Spatial Transcriptional Heterogeneity in the Infarct Core and Its Surrounding Regions Targeting Piezo1 Signals in Rats With Myocardial Ischemia-Reperfusion Injury.

Myocardial ischemia-reperfusion (MIR) injury is a major cause of cardiac dysfunction, but the spatial heterogeneity of its underlying molecular programs remains unclear. In this study, we applied Visium spatial transcriptomics to generate gene expression maps of rat left ventricles after MIR and identified distinct regional features. The border zones were enriched with phagosome-related genes, incomplete infarct areas showed activation of MAPK, IL-17, and osteoclast differentiation pathways, while the infarct cores were characterized by ferroptosis and mitophagy-related genes. To further resolve the cellular basis, we integrated single-cell RNA sequencing with RCTD deconvolution and found immune cell infiltration in infarct zones, neutrophil enrichment in incomplete infarct areas, and smooth muscle cell predominance in border zones. Both spatial and single-cell analyses revealed altered expression of Piezo1, RyR2, MMP2, and SERCA2, which was further validated by Western blot and immunofluorescence co-staining with ACTN2. Pseudotime analysis demonstrated selective enrichment and dynamic activation of Piezo1 in specific cardiomyocyte subclusters.
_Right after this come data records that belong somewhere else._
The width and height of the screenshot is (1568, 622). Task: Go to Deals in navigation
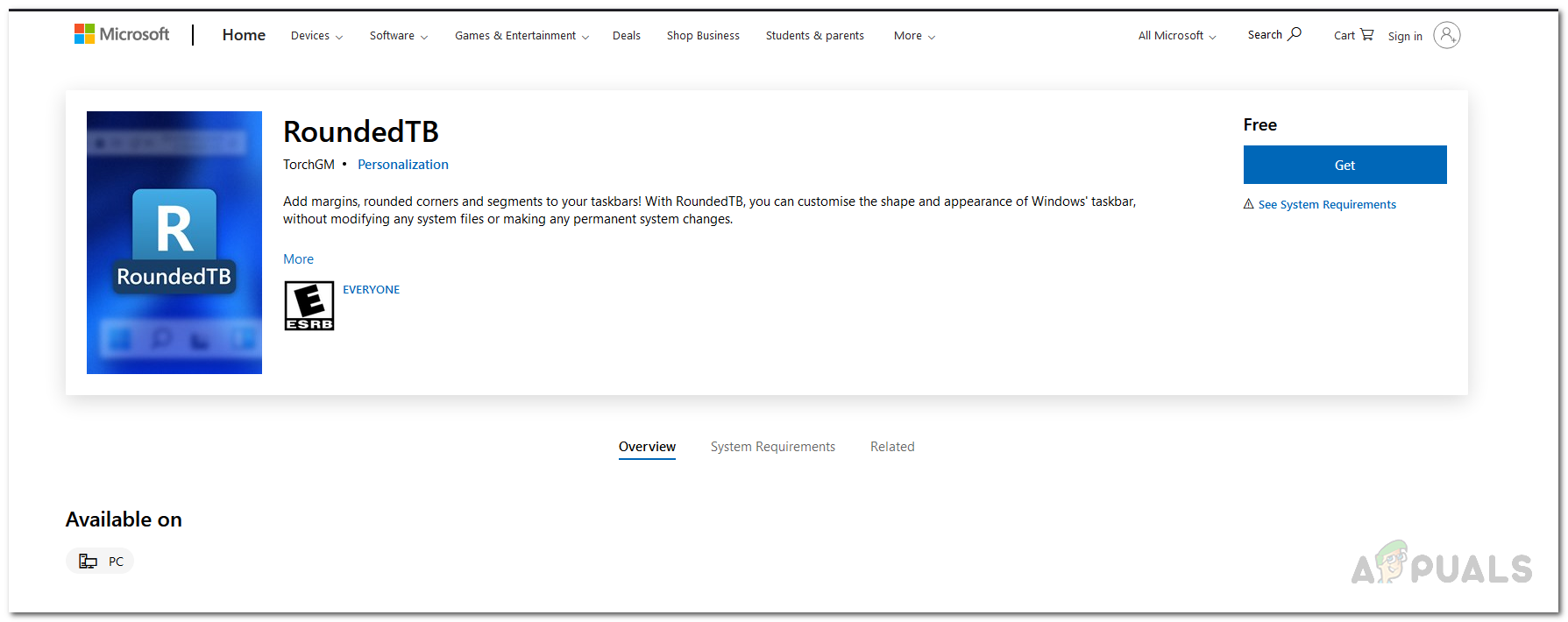(627, 36)
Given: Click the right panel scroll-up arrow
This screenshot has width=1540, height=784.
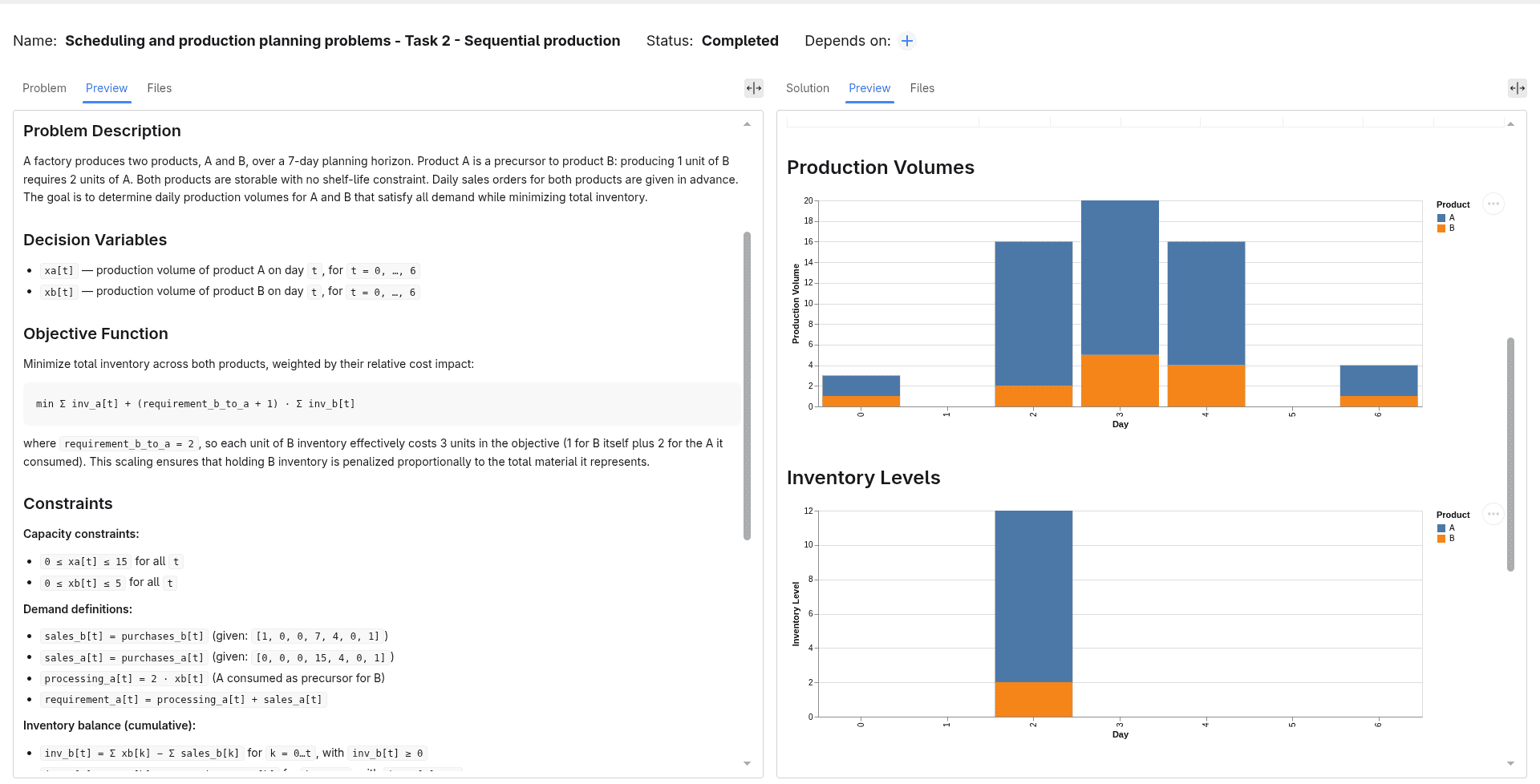Looking at the screenshot, I should click(1510, 124).
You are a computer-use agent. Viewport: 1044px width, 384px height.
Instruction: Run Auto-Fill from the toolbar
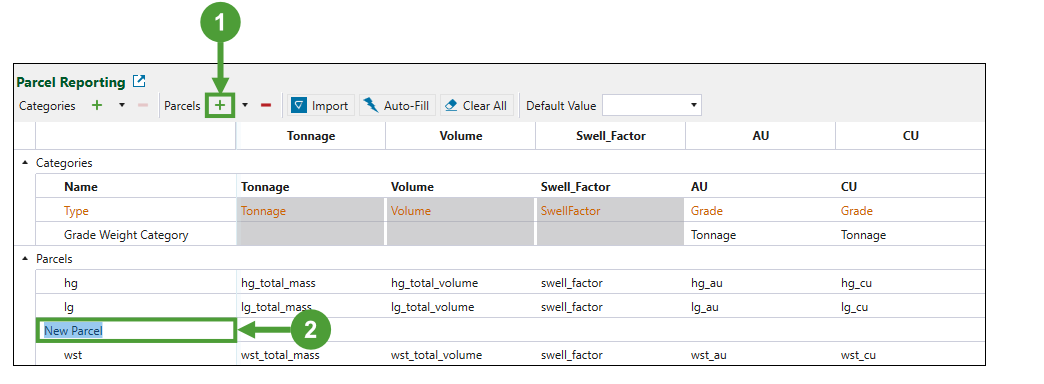pyautogui.click(x=397, y=105)
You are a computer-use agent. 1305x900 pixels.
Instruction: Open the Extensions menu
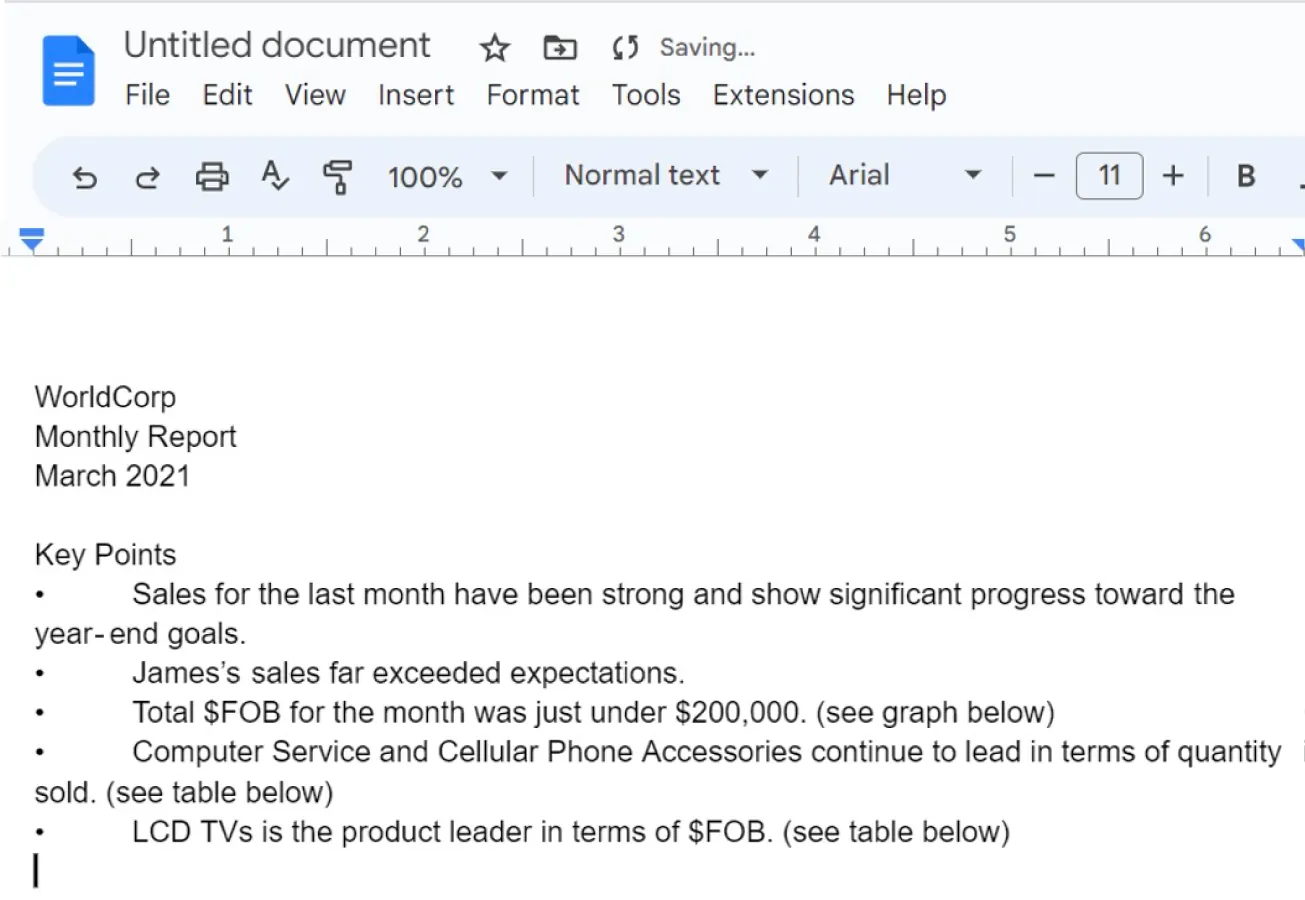point(783,95)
Functional validation using a hypoxia/reoxygenation model confirmed that reoxygenation induced marked intracellular Ca(2+) accumulation, which was attenuated by the Piezo1 inhibitor GsMTx4. Together, these findings delineate the spatial heterogeneity of MIR injury, identify Piezo1 as a key mediator of Ca(2+) dysregulation, and suggest Piezo1 as a potential therapeutic target for myocardial protection.